February 28, 2013

What Ray Bradbury has to say to today's urban young

Matt Amaral, Teach4Real - One of my favorite books to teach is Fahrenheit 451 by the late Ray Bradbury. Not only has it withstood the test of time, I feel that with each new evolution in social media, and with each new advancement in how we consume media using technology, Bradbury’s dystopian masterpiece remains valid. This isn’t too bad for a book written in 1953.

More than anyone, I am a proponent of making sure we teach books to low income urban students that contain characters like themselves—at least in 9th and 10th grade. Students can appreciate a book like Catcher in the Rye if they are at a place in their reading and writing lives where they can understand it.

However in our public schools the students in the lower secondary grades are not at a place where they can always appreciate characters and time periods that do not reflect their day-to-day experience. We need to get them reading and writing about the familiar before we get them writing about the unfamiliar and foreign. So you are well within your rights in finding it odd I am lauding a book starring a fireman in some futuristic society whose job it is to burn books.

The strength of Fahrenheit 451 is directly related to Bradbury’s prescient view of society. The characters in the novel live in a world where it is illegal to read books, and if you are found doing so the unfriendly local firemen come and burn your house down. But the real genius is how the people spend their time, captured best in the protagonist’s wife Mildred. Mildred’s life is consumed by two things: Her wall-sized televisions and her earphones plugged into her ears, which she only takes out to—you guessed it—watch the televisions.

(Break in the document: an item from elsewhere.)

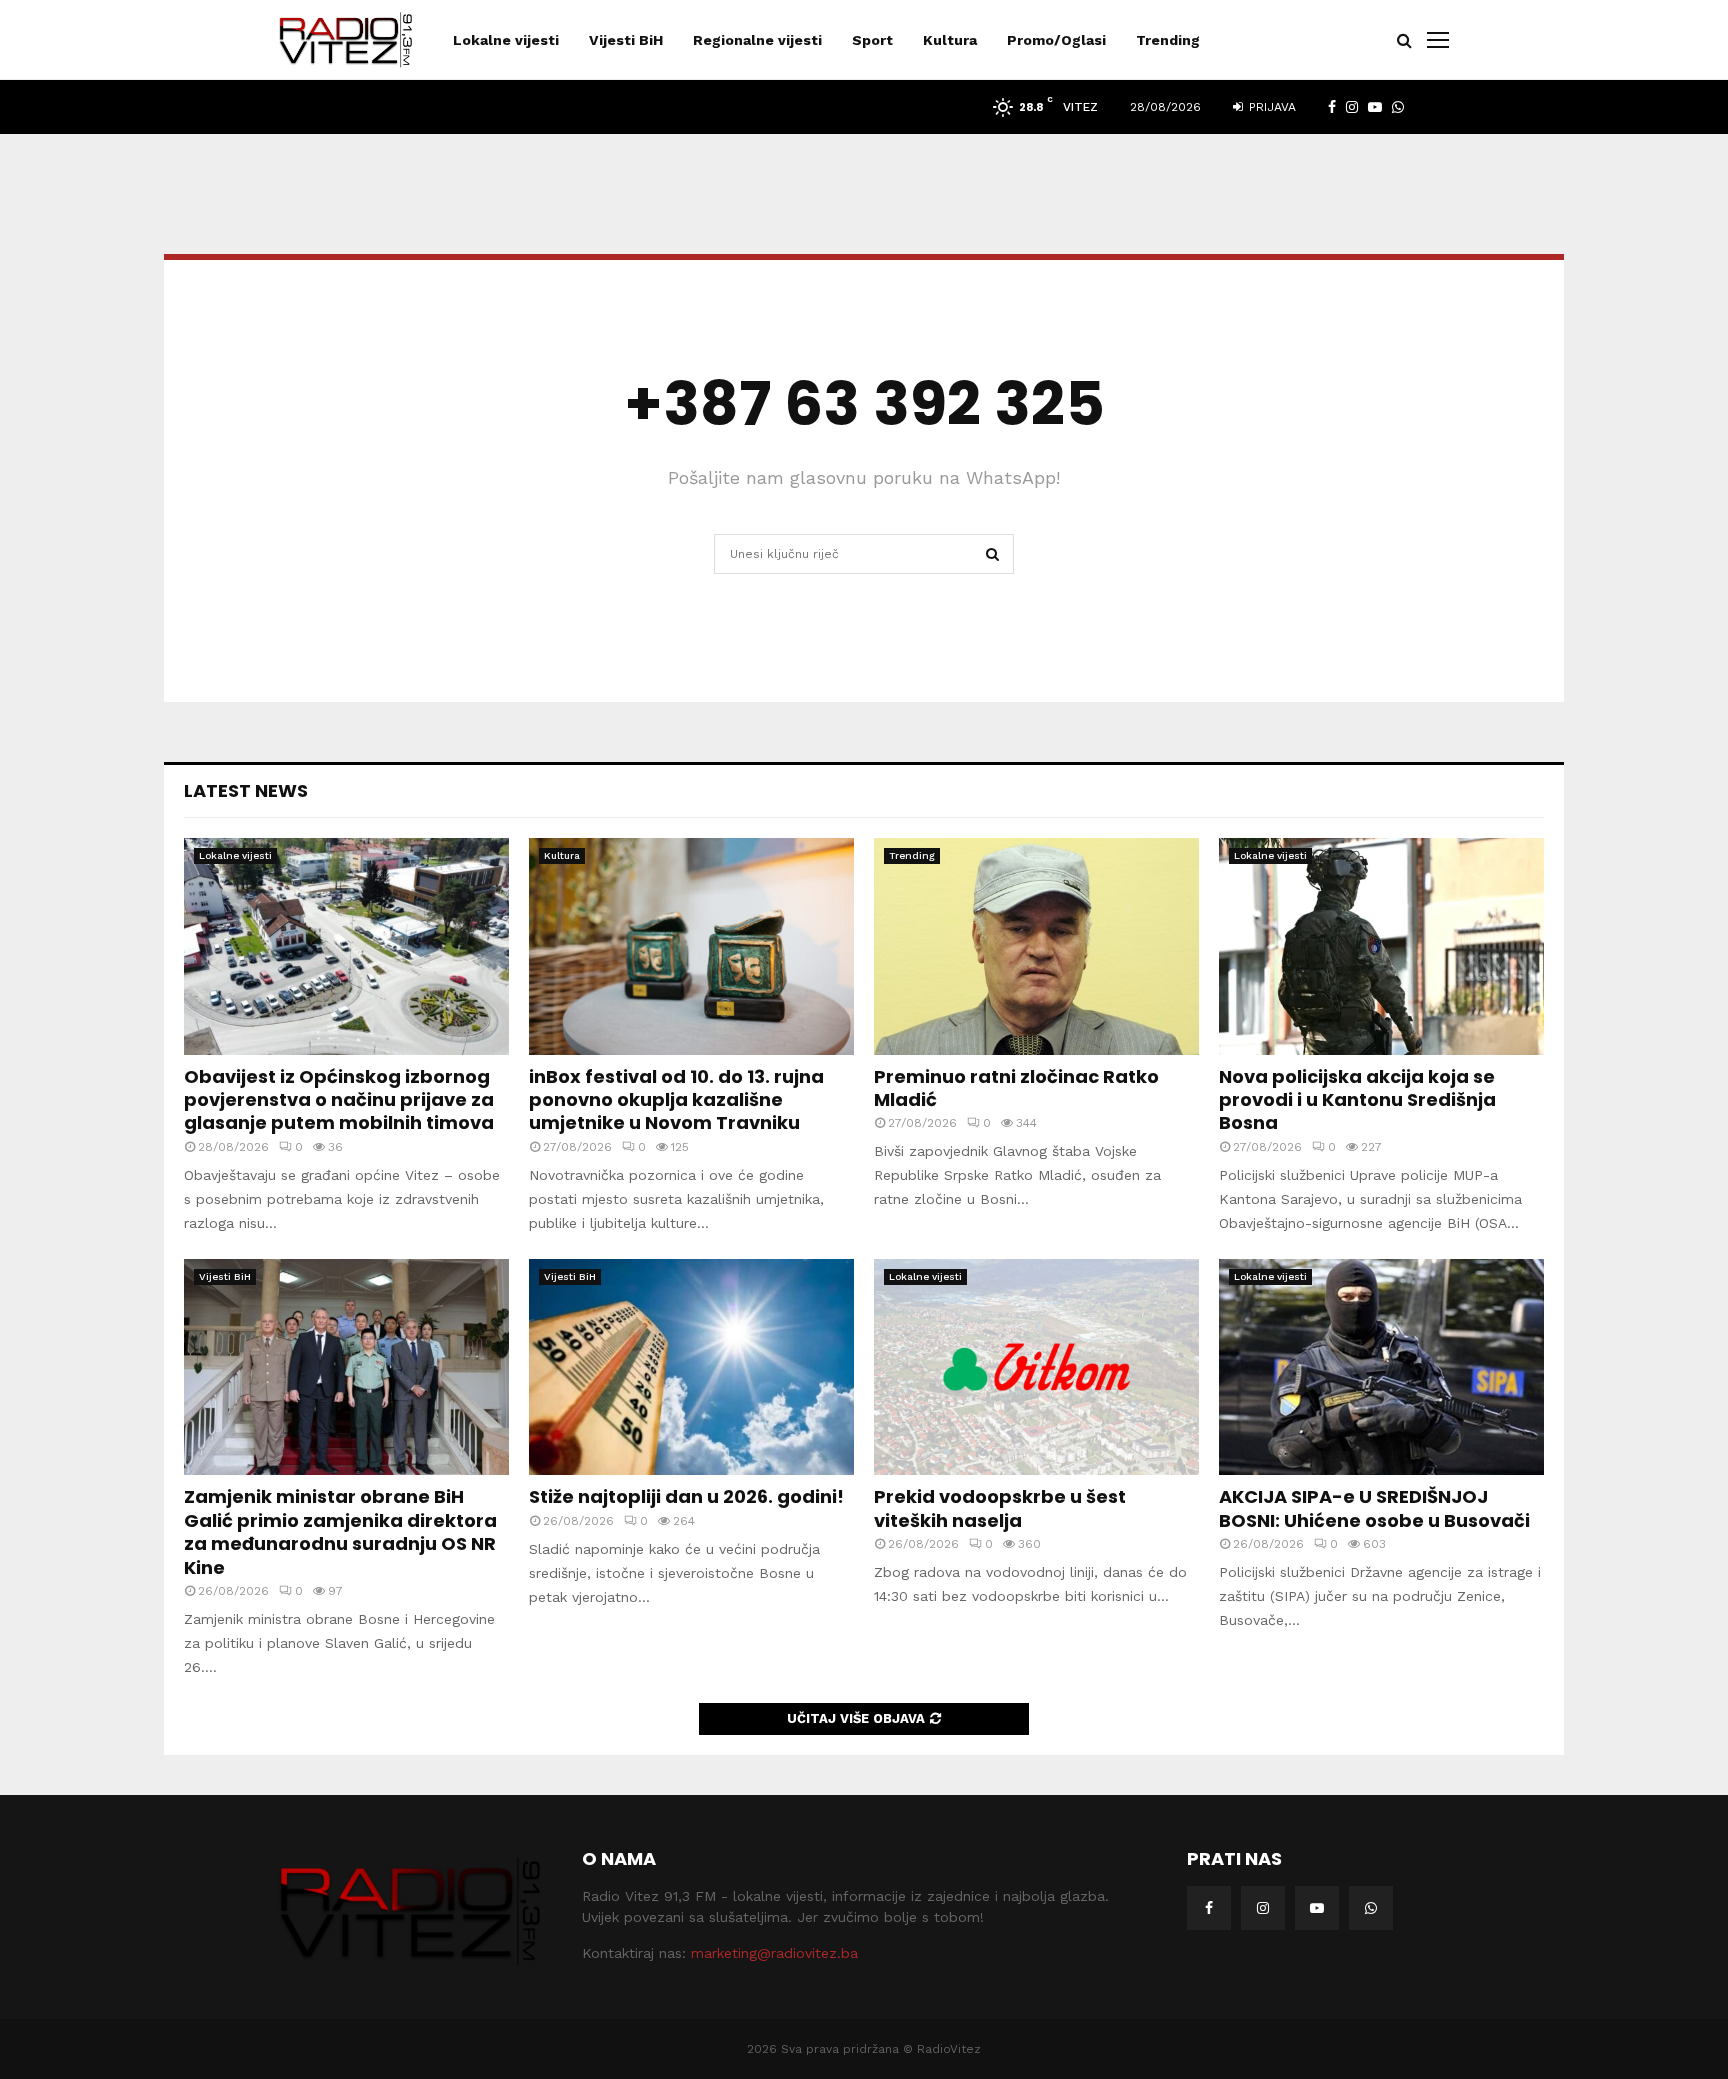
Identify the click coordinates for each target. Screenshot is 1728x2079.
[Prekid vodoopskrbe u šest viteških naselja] (1036, 1367)
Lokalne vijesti (506, 40)
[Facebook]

The fact that Ray Bradbury foresaw the increased size and number of televisions is pretty amazing, as well as our addiction and consequent mental apathy. But the fact that he saw in our future a world where people were always plugged into their earphones is wild. How could he have seen these things in the 50s?

Getting students to understand these themes is easy because technology is a main component of their lives. So even though Montag’s world is much different from theirs—it also isn’t. Once you get over the oddness of this futuristic setting, what students find is that they are Mildred. They cannot have a conversation, they never take out their earphones, they watch giant screens all day, and it has gotten to a point where it is beginning to consume them.

...Here is a list of topics we have covered this year, and you can see why it is so easy to get kids to write persuasively:

Does Facebook Make You Depressed?

Is Social Media Making Us Less Social?

Have Smartphones Replaced Boredom and Is That Good?

Can You Be Friends, Or More, If You’ve Never Met Someone?


greg gerritt said...

I have a small 15 year old television, no cell phone, and no earphones. No wonder i get a lot done and spend much of my time challenging the received wisdom on economic growth.

Anonymous said...

Dump the tv and it gets even better.